私よりも多く生きているのにアルビノに対する理解がないなんて知能も精神も子供じゃない。

だから期待しない。

同じ子供だから。

私は自分の身は自分で守る。

これはその為の鎧

「ねぇ、ねぇ、今日さカラオケして帰らない?」

緋紅が私を誘ってきた。

「ごっめーん、今日はバイト」

「えぇっ。またぁ」

「ごめん、ごめん。今度埋め合わせするから」

「もう、仕方がないな」

「ちょっと、あなた達!」

怒鳴るような声が私達を呼んだ。

視線を向けるとお下げをしてメガネをかけた、真面目を絵に描いたような女子が睨むようにして私達を見ていた。

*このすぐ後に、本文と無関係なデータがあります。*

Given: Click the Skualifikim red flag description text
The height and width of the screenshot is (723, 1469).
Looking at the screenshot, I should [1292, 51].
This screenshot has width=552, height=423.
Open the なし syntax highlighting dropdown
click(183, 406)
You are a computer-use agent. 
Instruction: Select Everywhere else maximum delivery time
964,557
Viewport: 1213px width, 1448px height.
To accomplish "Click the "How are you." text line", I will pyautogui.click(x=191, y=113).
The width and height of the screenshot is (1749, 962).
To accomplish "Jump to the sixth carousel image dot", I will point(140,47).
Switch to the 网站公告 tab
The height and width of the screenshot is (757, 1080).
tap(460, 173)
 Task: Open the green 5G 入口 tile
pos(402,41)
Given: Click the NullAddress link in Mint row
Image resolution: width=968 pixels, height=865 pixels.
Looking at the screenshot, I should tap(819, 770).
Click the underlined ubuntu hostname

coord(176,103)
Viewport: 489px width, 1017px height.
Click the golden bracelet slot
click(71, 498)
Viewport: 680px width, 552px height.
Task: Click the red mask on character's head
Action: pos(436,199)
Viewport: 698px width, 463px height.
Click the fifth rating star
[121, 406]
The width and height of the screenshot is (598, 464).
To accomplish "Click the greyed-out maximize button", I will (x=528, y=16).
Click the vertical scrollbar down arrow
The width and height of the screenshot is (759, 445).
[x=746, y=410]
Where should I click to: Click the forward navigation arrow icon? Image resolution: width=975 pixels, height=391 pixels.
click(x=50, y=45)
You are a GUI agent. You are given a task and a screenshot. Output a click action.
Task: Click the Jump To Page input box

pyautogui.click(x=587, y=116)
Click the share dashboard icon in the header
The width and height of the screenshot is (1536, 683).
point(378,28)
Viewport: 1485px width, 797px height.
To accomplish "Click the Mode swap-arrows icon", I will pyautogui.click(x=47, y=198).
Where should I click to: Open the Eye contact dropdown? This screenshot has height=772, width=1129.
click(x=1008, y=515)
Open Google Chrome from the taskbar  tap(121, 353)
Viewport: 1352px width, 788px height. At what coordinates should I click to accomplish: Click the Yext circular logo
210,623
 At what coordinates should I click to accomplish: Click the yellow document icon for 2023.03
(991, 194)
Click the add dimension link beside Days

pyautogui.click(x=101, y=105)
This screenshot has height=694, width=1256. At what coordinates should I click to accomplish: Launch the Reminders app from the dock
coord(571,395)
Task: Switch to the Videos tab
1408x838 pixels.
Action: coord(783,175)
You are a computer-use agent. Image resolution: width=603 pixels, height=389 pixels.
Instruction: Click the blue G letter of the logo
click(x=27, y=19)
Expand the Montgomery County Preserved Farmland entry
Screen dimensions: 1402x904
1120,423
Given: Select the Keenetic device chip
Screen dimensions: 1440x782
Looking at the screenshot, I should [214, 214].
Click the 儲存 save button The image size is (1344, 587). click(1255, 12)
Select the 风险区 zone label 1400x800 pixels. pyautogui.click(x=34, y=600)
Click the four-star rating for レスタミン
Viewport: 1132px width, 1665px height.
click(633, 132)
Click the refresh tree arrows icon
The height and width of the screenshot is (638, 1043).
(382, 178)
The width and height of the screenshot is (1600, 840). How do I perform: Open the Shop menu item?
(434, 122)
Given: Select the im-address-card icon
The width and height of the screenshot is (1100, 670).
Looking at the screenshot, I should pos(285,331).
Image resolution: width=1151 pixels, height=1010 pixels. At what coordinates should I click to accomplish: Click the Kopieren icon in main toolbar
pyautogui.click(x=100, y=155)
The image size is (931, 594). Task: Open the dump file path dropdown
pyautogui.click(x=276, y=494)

彼女はクラス委員長の#辻本可奈__つじもとかな__#だ。

「校則で寄り道は禁止されてるわよ」

「そんなの守ってる人間なんて委員長ぐらいだよ」

うるさいなと、緋紅は溜め息をつきながら言った。

「仮にそうだとしても堂々と破って良いわけがないでしょっ!」

委員長の勢いは止まらない。

緋紅の機嫌もますます急下降していく。

「委員長、私達は寄り道しないからその辺で矛を収めてくれない」

 私がそう言うと委員長はギッと私を睨みつけた。

 「神山さん、私は入学してから既に何十回も言っているけど、そのふざけた頭をなんとかしないさい」

 「私も何度も言っているけどこれは地毛よ。

 証明書だってあるわ」

 毎度のことながら何の役にも立たないただの紙切れだけど。

 「そういうのを差別って言うのよ。

 不快な思いをさせたのはこれでお互い様ね。

 もういいかしら。

 私達、結構注目を浴びているわよ」

 入学してから一か月

 真面目で頑固一徹の委員長はいろんな意味で目立っているし周りから敬遠されている。

 「明日には必ず元の髪に戻しておきなさいよ」

 そう言って委員長は自分の席に戻って行った。

 戻すも何も地毛なんだけどね。

 「何よ、あれ。きっと嫉妬してんのよ。

 受験の時、柚利愛。一位だったんでしょう。

 入学式の挨拶してたもんね。あれって首席がするものでしょう。

 噂だけで委員長は二位だったらしいよ」

 「受験の成績を何で知っているの?」

 「成績を知っているって言うか、万が一あんたが休んだ時の為ように委員長も挨拶の練習をしてたんだって。

 そういうのって次席がするもんでしょ。

 私の知り合いの先輩がそう言ってたの」

 「へぇ」

 だからって突っかかられても困るけど。